8/23/2007

Full Metal Jack-Off:
The night before his speech to the Veterans of Foreign Wars, President George W. Bush needed some inspiration for the words he was going to speak. Yes, he knew he was taking a risk in revising the conventional wisdom on the Vietnam War, that it was a war that should have never been fought, that Americans should have withdrawn long before we were neck deep in the Big Muddy. Hell, he himself had spoken with those well-worn notions as a backdrop. But his presidency, he knew, had been about nothing else but turning all conventional wisdom on its head, to say that those things the nation believed were true, those rights Americans believed were dear, those ideas of equality they thought were foundations, to say that all that supposed "truth" was actually lies.

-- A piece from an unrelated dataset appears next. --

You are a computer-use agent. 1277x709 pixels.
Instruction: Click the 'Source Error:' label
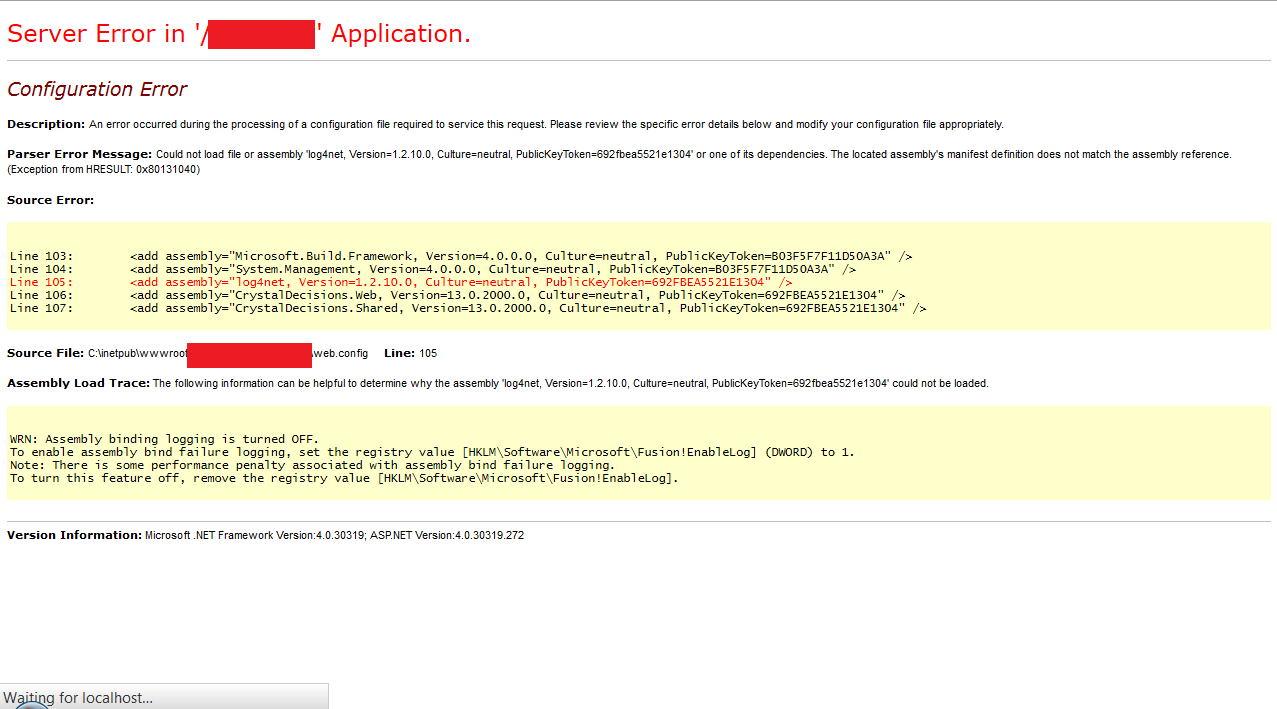[50, 200]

Determinedly, his administration, like a pack of plague rats seeking a garbage dump, had gnawed away at it all, the liberties, the laws, the separation of powers, telling Americans they had been fed lies all along. Bush knows he's not so much a visionary as a revisionary, showing America how the last half century of its existence was premised not on liberation and progress, but on the existential crises that too much freedom precipitates, how history is actually a vindication for American triumphalism. And that, like the God he believes in, people just need a strong hand to guide them to his promised land. If only the faithful weren't so hard to convince.

He had the Secret Service bring around a small car for him Monday night. Weary from his trip back from Canada, Bush still knew he needed to commune with the dead in order to feel fully confident in his words. "The Memorial," he told them. And at first they headed over to the giant, seated Lincoln they had taken him to many times before on these late night jaunts. "No. 'Nam." One of the agents flinched, unnoticed. He hated it when the President called that war "'Nam," for his father had lost a leg over there, and the agent had been taught that only those who went could call it that.

At the Vietnam Veterans Memorial, the wall, you know, Bush walked along it, his fingers skipping over the engraved names. The Secret Service established a perimeter, getting any homeless people or lingerers to move on. They rolled their eyes to each other, knowing what was about to happen. It had happened to marble Lincoln so often. And Jefferson a bit less.

Bush pressed his face against the black granite. "Cold, like dead grandpa," he said to an agent, whose back was turned. Eventually, he traced his way to the center of the memorial, the bottom of the V built into the earth. "Like a hard pussy," he thought, and he leaned in and licked the cleavage between the walls. "Tastes dry, like Laura," he muttered, laughing to himself, then he announced to the agents, "Ya'll keep your backs turned, ya hear?" They knew the drill.

Unzipping his pants, President Bush took out his half-tumescent cock and rubbed it on the wall. "Yeah," he said as he became fully rigid. To him, the wall at that moment was just a pair of spread-eagled legs, like the legs of a slave girl, the haunches of a rotting corpse in the jungle, held open, just calling for a fucking. Propping himself awkwardly in the cleft, hands pressed against the sides, he began thrusting away, fucking right into the heart of the names of those who, to him, lost the war and disgraced America, yeah, they just had to lay there and take it, 'cause this goddamn wall should be twice as fuckin' large so that we could have taken down Pol Pot, Pol Pot, Pol...

"Shee-it," he exclaimed as a surge in his cock yielded only a dribble of cum, but, still, at least it was something. He pulled out a handkerchief and wiped himself off, put his limp, scraped dick away, and tossed the dirty hankie to an agent. "Take me back home, boys," he said. "I got a speech to practice."